By Bill Auxier, Ph.D.
One of the subjects I touch on briefly in my new book, To Lead, Follow, is where leaders spend their time thinking. Leaders need to learn from the past, live in the present and plan for the future, so it is vitally important for a leader to be aware of the time perspective where they are spending their time mentally. Dwelling on the past too much is not good, and neither is spending too much time in the future. The key is finding the proper balance between the past, the present and the future.
One leader I worked with recently was stuck in a rut, kicking himself for mistakes that were made in the past. He is the president of a company in a competitive market, and the rut he found himself in was making it difficult to implement changes to keep his company competitive. He was mentally stuck in the past with negative thoughts, regrets, and too many “what if” scenarios. It was preventing him and his company from moving forward!
It’s one thing to reflect on the good stuff that happened in the past, it’s another to think about the bad stuff that happened or regrets about decisions or actions taken. You can drive yourself crazy playing the “what if” game!
That’s why a similar group of studies recently caught my attention. Psychologists at the University of Virginia, the University of Western Ontario and elsewhere, asked study participants to think about an event or some aspect of their life, and to imagine that it turned out worse than it actually had. For example, one study asked students to remember a test they had taken where they received a low score, and asked them to imagine that they received an even lower score. In another study, participants in romantic relationships were asked to imagine never having met the person with which they were romantically involved.

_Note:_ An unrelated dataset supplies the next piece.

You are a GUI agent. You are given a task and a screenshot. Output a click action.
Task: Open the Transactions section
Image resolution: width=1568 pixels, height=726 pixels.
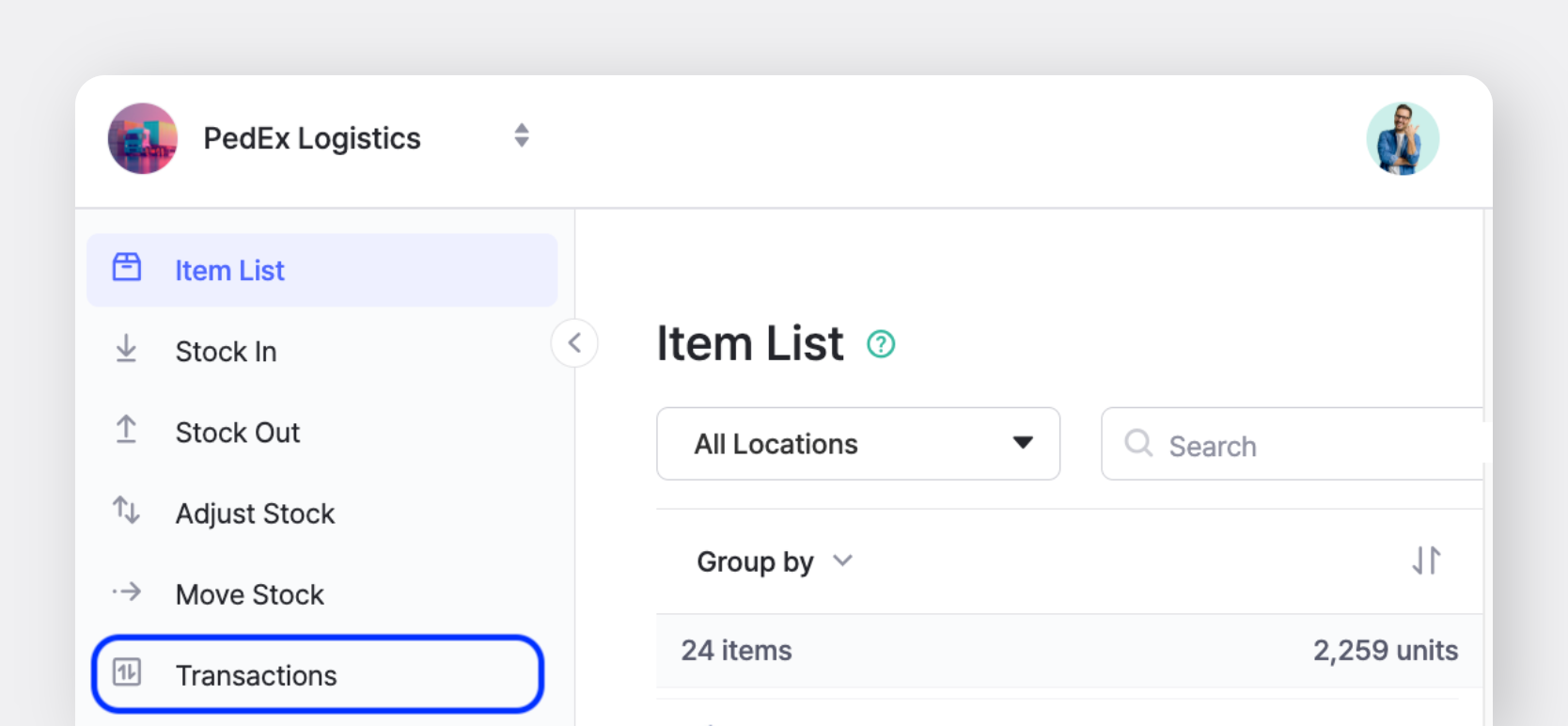click(x=256, y=674)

This mental exercise is known as downward counterfactual thinking, imagining worse outcomes than actually happened. Now this is where it gets interesting.
Study participants who imagined getting lower grades were in better moods right after the exercise than those who imagined getting higher grades. Study participants who imagined life without their romantic other reported greater satisfaction with their loved one after the exercise.
When you imagine worse outcomes, apparently it makes you appreciate the actual outcomes more! Downward counterfactual thinking could be the boost you need to not only deal with past negative events, but to cope with all kinds of challenges. Sometimes when we feel overwhelmed or not good enough, it helps to realize that things could be much worse, and gaining that perspective helps us truly appreciate and understand what we do have—even if it isn’t perfect!
My friend that I mentioned above greatly benefited from this mental shift and so did his company. It helped him to take a step back and shine a more positive light on the past that he was unhappy with. Sometimes this simple shift is what we need to be able to move forward and focus on the present.
If you find yourself thinking “what if…,” maybe thinking about a worse outcome could give you that mental burst you need to get over that bump in the road on the road to success!